Main Page | Data Structures | File List | Data Fields | Globals

MimeParser.h File Reference


Detailed Description

The MimeParser module provides an object that can parse MIME messages or documents, including complex nested multipart documents. The parser is highly optimized for speed. It is, perhaps, the fastest MIME parser available.

Concepts

Before using the MimeParser module, it is important to understand a few basic concepts behind the operation of the MIME parser.

First, the MIME parser is stream-based. This means that a MIME message is presented to the parser one buffer at a time. This allows a program to parse very large messages using only a very small amount of memory. For example, you may choose to use a buffer size of 8192 bytes, and present all messages to the parser 8192 bytes at a time. Thus, if a message were very large, say 1,000,000 bytes, you could call the parser's parsing function 122 times with a full 8192-byte buffer and call it one final time with a partial buffer of 576 bytes. (1,000,000 = 122 * 8192 + 576) The amount of memory used by the parser is very small: in addition to the 8192 buffer, only a few thousand additional bytes of memory are required.

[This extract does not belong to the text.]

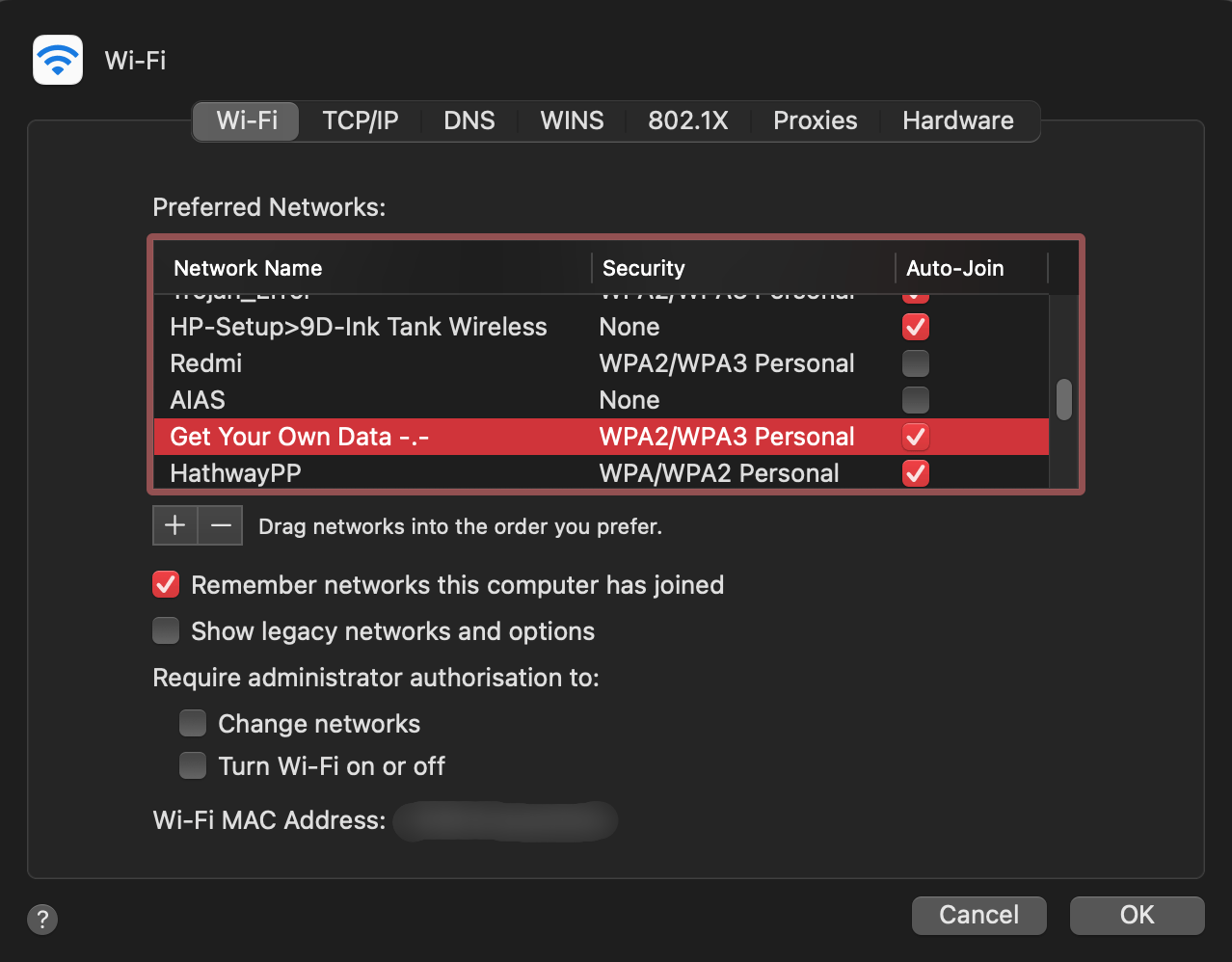The image size is (1232, 962).
Task: Uncheck Remember networks this computer has joined
Action: click(x=165, y=584)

Second, the MIME parser is event-based. This means that the parser will report to your program various events that are considered significant as it parses the buffers. It is your program's responsibility to track these events and update its state based on them. You must understand these events to use the parser effectively. Examples of events include: Begin Message, Begin Headers, Begin Body Part, End Body Part, End Headers, End Message, and so on. See the reference documentation below for a complete listing of the events that are reported. Experienced XML programmers will recognize the event-based parser interface as being similar to the SAX interface used for parsing XML documents.

To handle the events, you must define your event handler functions, create an instance of the MimeParserVtable structure, and assign pointers to your functions to the members of the structure. The event handler functions are callback functions. They are documented as members of the MimeParserVtable.h file. Before you being parsing, you assign the vtable structure to the MimeParser object. Note that it is not necessary to allocate a MimeParserVtable structure dynamically: you can define the structure and initialize it statically. See the example code in simple.c.

Using MimeParser

To use the MIME parser, follow these steps:

  1. Call MimeParser_create() to create an instance of the parser.

  2. Call MimeParser_setVtable() to install your callback functions and client data.

  3. Call MimeParser_start() to start a parse operation. When you call this function, the parser calls some of the callback functions that you installed in Step 2.

  4. Call MimeParser_parseBuffer() as many times as necessary to present the entire MIME message to the parser. When you call this function, the parser calls some of the callback functions that you installed in Step 2.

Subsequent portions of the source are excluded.